WHAT IS BEING ASKED
In the lines below, change every "Cookies Policy" to "Cookie Policy" and leave everything else as it is.

——————————

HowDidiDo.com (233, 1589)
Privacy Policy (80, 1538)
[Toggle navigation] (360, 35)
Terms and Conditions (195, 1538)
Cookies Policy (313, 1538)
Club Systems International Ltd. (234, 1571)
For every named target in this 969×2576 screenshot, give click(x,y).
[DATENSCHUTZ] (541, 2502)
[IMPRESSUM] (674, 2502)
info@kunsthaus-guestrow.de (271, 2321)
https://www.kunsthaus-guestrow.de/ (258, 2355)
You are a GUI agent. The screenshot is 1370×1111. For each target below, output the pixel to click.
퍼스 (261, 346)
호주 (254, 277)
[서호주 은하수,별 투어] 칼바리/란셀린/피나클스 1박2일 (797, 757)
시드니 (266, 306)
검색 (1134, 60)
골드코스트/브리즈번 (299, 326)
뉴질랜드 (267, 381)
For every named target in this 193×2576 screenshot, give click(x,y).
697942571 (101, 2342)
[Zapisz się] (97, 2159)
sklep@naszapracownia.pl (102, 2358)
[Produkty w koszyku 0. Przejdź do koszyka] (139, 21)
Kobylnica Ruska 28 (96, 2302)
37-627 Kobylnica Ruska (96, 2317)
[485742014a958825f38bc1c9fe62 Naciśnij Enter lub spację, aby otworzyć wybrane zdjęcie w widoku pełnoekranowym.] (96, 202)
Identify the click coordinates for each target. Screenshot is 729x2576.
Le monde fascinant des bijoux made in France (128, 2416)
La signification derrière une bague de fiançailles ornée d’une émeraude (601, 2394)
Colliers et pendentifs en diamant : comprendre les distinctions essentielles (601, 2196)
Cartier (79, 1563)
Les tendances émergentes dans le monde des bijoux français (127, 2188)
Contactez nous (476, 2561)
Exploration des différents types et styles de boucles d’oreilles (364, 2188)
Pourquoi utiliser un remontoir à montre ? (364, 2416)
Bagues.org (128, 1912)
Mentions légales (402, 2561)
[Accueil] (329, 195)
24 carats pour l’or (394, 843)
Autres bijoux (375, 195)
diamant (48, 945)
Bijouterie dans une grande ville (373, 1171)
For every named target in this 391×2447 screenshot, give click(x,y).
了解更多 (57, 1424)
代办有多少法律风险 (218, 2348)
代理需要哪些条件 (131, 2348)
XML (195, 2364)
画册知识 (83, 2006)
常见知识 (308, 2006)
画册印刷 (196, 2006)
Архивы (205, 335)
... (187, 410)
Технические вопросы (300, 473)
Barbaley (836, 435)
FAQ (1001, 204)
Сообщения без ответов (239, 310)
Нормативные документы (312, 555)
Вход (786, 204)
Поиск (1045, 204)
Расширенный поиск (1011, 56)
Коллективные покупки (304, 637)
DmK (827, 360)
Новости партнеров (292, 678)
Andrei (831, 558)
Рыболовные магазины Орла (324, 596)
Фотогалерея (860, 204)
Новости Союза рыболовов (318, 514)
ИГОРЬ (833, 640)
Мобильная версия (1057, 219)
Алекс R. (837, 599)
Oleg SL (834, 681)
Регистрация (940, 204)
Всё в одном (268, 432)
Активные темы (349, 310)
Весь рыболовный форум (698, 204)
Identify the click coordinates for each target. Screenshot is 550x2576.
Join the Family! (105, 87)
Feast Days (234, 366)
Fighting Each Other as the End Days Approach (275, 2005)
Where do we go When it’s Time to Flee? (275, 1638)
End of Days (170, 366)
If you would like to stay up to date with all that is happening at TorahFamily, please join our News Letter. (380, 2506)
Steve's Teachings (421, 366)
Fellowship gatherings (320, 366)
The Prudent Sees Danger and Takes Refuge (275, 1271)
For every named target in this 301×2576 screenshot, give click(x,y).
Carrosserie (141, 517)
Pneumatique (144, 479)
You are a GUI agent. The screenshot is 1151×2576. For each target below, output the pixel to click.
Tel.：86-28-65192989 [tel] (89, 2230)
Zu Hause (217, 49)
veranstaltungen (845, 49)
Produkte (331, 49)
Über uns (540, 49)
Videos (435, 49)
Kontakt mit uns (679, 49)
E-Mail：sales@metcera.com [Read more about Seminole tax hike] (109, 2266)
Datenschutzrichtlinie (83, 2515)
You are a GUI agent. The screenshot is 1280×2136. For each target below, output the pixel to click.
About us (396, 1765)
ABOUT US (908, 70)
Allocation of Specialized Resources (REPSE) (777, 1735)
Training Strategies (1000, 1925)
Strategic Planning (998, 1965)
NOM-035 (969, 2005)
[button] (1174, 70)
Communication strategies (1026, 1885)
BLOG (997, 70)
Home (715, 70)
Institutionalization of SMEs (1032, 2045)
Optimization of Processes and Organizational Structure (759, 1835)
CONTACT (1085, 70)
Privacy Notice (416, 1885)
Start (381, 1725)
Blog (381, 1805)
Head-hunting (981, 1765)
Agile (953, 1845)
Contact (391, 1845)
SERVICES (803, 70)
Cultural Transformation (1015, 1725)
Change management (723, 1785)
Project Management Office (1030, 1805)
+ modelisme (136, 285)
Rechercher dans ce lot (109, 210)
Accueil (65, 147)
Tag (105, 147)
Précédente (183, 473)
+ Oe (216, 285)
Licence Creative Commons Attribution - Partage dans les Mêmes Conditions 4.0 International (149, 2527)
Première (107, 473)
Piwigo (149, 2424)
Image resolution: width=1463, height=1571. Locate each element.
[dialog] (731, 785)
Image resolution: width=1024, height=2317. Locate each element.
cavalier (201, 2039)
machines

——————————

RIGHT ANSWER
HowDidiDo.com (233, 1589)
Privacy Policy (80, 1538)
[Toggle navigation] (360, 35)
Terms and Conditions (195, 1538)
Cookie Policy (313, 1538)
Club Systems International Ltd. (234, 1571)
For every named target in this 969×2576 screenshot, give click(x,y).
[DATENSCHUTZ] (541, 2502)
[IMPRESSUM] (674, 2502)
info@kunsthaus-guestrow.de (271, 2321)
https://www.kunsthaus-guestrow.de/ (258, 2355)
You are a GUI agent. The screenshot is 1370×1111. For each target below, output the pixel to click.
퍼스 (261, 346)
호주 (254, 277)
[서호주 은하수,별 투어] 칼바리/란셀린/피나클스 1박2일 (797, 757)
시드니 (266, 306)
검색 (1134, 60)
골드코스트/브리즈번 (299, 326)
뉴질랜드 (267, 381)
For every named target in this 193×2576 screenshot, give click(x,y).
697942571 (101, 2342)
[Zapisz się] (97, 2159)
sklep@naszapracownia.pl (102, 2358)
[Produkty w koszyku 0. Przejdź do koszyka] (139, 21)
Kobylnica Ruska 28 (96, 2302)
37-627 Kobylnica Ruska (96, 2317)
[485742014a958825f38bc1c9fe62 Naciśnij Enter lub spację, aby otworzyć wybrane zdjęcie w widoku pełnoekranowym.] (96, 202)
Identify the click coordinates for each target. Screenshot is 729x2576.
Le monde fascinant des bijoux made in France (128, 2416)
La signification derrière une bague de fiançailles ornée d’une émeraude (601, 2394)
Colliers et pendentifs en diamant : comprendre les distinctions essentielles (601, 2196)
Cartier (79, 1563)
Les tendances émergentes dans le monde des bijoux français (127, 2188)
Contactez nous (476, 2561)
Exploration des différents types et styles de boucles d’oreilles (364, 2188)
Pourquoi utiliser un remontoir à montre ? (364, 2416)
Bagues.org (128, 1912)
Mentions légales (402, 2561)
[Accueil] (329, 195)
24 carats pour l’or (394, 843)
Autres bijoux (375, 195)
diamant (48, 945)
Bijouterie dans une grande ville (373, 1171)
For every named target in this 391×2447 screenshot, give click(x,y).
了解更多 (57, 1424)
代办有多少法律风险 (218, 2348)
代理需要哪些条件 (131, 2348)
XML (195, 2364)
画册知识 (83, 2006)
常见知识 (308, 2006)
画册印刷 (196, 2006)
Архивы (205, 335)
... (187, 410)
Технические вопросы (300, 473)
Barbaley (836, 435)
FAQ (1001, 204)
Сообщения без ответов (239, 310)
Нормативные документы (312, 555)
Вход (786, 204)
Поиск (1045, 204)
Расширенный поиск (1011, 56)
Коллективные покупки (304, 637)
DmK (827, 360)
Новости партнеров (292, 678)
Andrei (831, 558)
Рыболовные магазины Орла (324, 596)
Фотогалерея (860, 204)
Новости Союза рыболовов (318, 514)
ИГОРЬ (833, 640)
Мобильная версия (1057, 219)
Алекс R. (837, 599)
Oleg SL (834, 681)
Регистрация (940, 204)
Всё в одном (268, 432)
Активные темы (349, 310)
Весь рыболовный форум (698, 204)
Identify the click coordinates for each target. Screenshot is 550x2576.
Join the Family! (105, 87)
Feast Days (234, 366)
Fighting Each Other as the End Days Approach (275, 2005)
Where do we go When it’s Time to Flee? (275, 1638)
End of Days (170, 366)
If you would like to stay up to date with all that is happening at TorahFamily, please join our News Letter. (380, 2506)
Steve's Teachings (421, 366)
Fellowship gatherings (320, 366)
The Prudent Sees Danger and Takes Refuge (275, 1271)
For every named target in this 301×2576 screenshot, give click(x,y).
Carrosserie (141, 517)
Pneumatique (144, 479)
You are a GUI agent. The screenshot is 1151×2576. For each target below, output the pixel to click.
Tel.：86-28-65192989 [tel] (89, 2230)
Zu Hause (217, 49)
veranstaltungen (845, 49)
Produkte (331, 49)
Über uns (540, 49)
Videos (435, 49)
Kontakt mit uns (679, 49)
E-Mail：sales@metcera.com [Read more about Seminole tax hike] (109, 2266)
Datenschutzrichtlinie (83, 2515)
You are a GUI agent. The screenshot is 1280×2136. For each target below, output the pixel to click.
About us (396, 1765)
ABOUT US (908, 70)
Allocation of Specialized Resources (REPSE) (777, 1735)
Training Strategies (1000, 1925)
Strategic Planning (998, 1965)
NOM-035 (969, 2005)
[button] (1174, 70)
Communication strategies (1026, 1885)
BLOG (997, 70)
Home (715, 70)
Institutionalization of SMEs (1032, 2045)
Optimization of Processes and Organizational Structure (759, 1835)
CONTACT (1085, 70)
Privacy Notice (416, 1885)
Start (381, 1725)
Blog (381, 1805)
Head-hunting (981, 1765)
Agile (953, 1845)
Contact (391, 1845)
SERVICES (803, 70)
Cultural Transformation (1015, 1725)
Change management (723, 1785)
Project Management Office (1030, 1805)
+ modelisme (136, 285)
Rechercher dans ce lot (109, 210)
Accueil (65, 147)
Tag (105, 147)
Précédente (183, 473)
+ Oe (216, 285)
Licence Creative Commons Attribution - Partage dans les Mêmes Conditions 4.0 International (149, 2527)
Première (107, 473)
Piwigo (149, 2424)
Image resolution: width=1463, height=1571. Locate each element.
[dialog] (731, 785)
Image resolution: width=1024, height=2317. Locate each element.
cavalier (201, 2039)
machines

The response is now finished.